**Articolo:**
Col termine Costituzione Europea si suole chiamare il Trattato che adotta una Costituzione per l'Europa. Il suo scopo, oltre a quello di sostituire i diversi trattati esistenti che al momento costituiscono la base giuridica dell'Unione Europea, era principalmente quello di dare all'UE un assetto politico chiaro e tendenzialmente definitivo riguardo le sue istituzioni, le sue competenze, le modalità decisionali, la politica estera.

A dispetto del nome, però, non si sarebbe trattato di una vera costituzione che avrebbe sancito la nascita di una sovranità (come la costituzione federale degli Stati Uniti d'America), bensì di una sorta di Testo unico, in cui verrebbero solo recepiti e riordinati testi giuridici preesistenti, con poche vere innovazioni e senza alcun trasferimento di sovranità.

**Righe estratte:**
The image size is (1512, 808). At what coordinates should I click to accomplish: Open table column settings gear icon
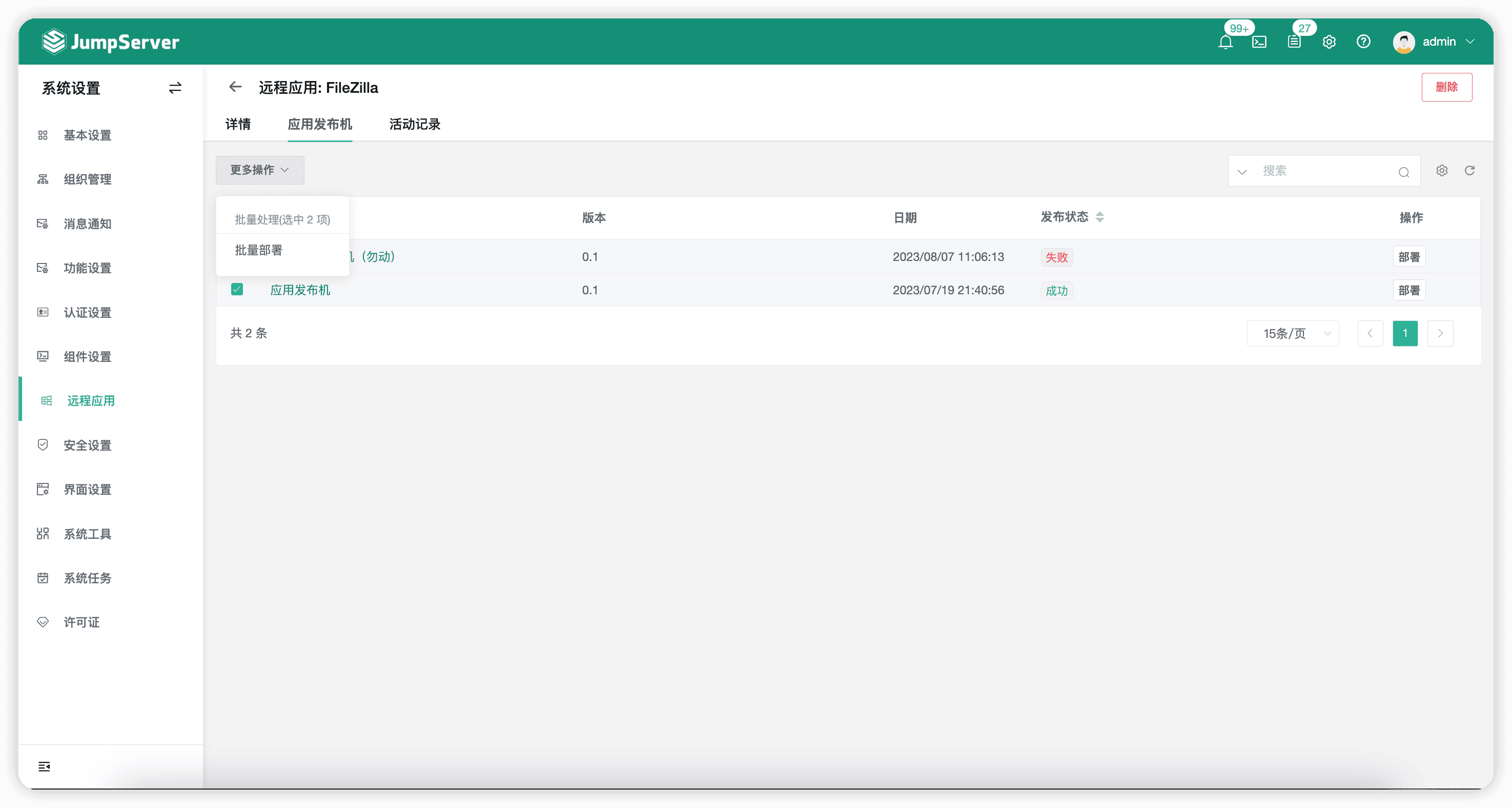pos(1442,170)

---

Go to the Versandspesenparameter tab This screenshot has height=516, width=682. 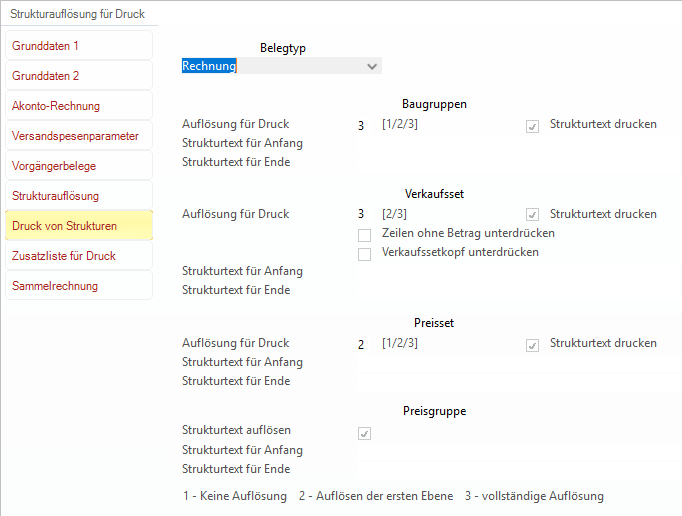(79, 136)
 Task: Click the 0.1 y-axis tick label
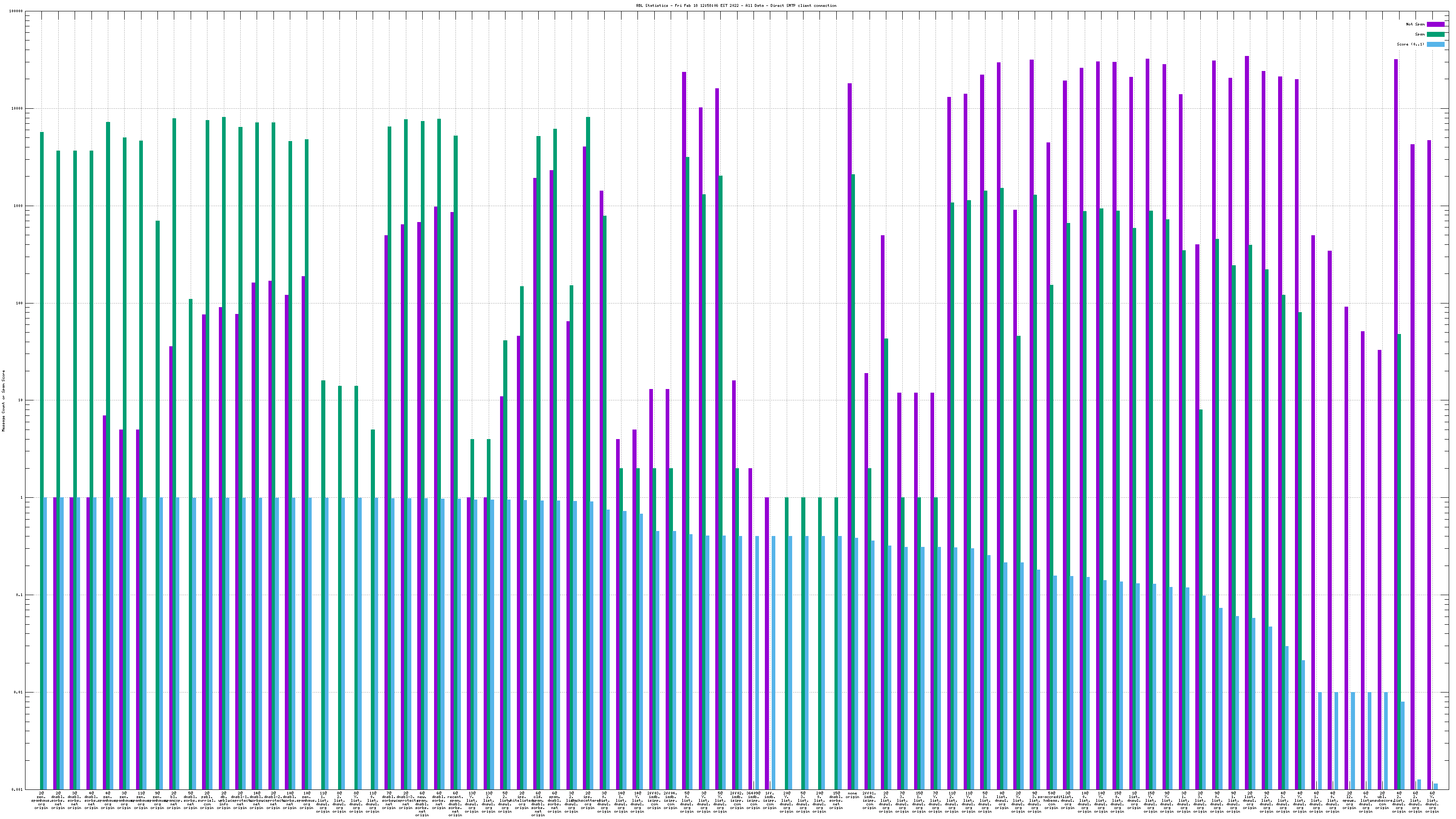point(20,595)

**Obiettivo:**
Ricopia parola per parola dall'articolo il tratto che va da "Col termine Costituzione" fino a "trasferimento di sovranità.". Le righe riportate non sono necessarie.

**Soluzione:**
Col termine Costituzione Europea si suole chiamare il Trattato che adotta una Costituzione per l'Europa. Il suo scopo, oltre a quello di sostituire i diversi trattati esistenti che al momento costituiscono la base giuridica dell'Unione Europea, era principalmente quello di dare all'UE un assetto politico chiaro e tendenzialmente definitivo riguardo le sue istituzioni, le sue competenze, le modalità decisionali, la politica estera.

A dispetto del nome, però, non si sarebbe trattato di una vera costituzione che avrebbe sancito la nascita di una sovranità (come la costituzione federale degli Stati Uniti d'America), bensì di una sorta di Testo unico, in cui verrebbero solo recepiti e riordinati testi giuridici preesistenti, con poche vere innovazioni e senza alcun trasferimento di sovranità.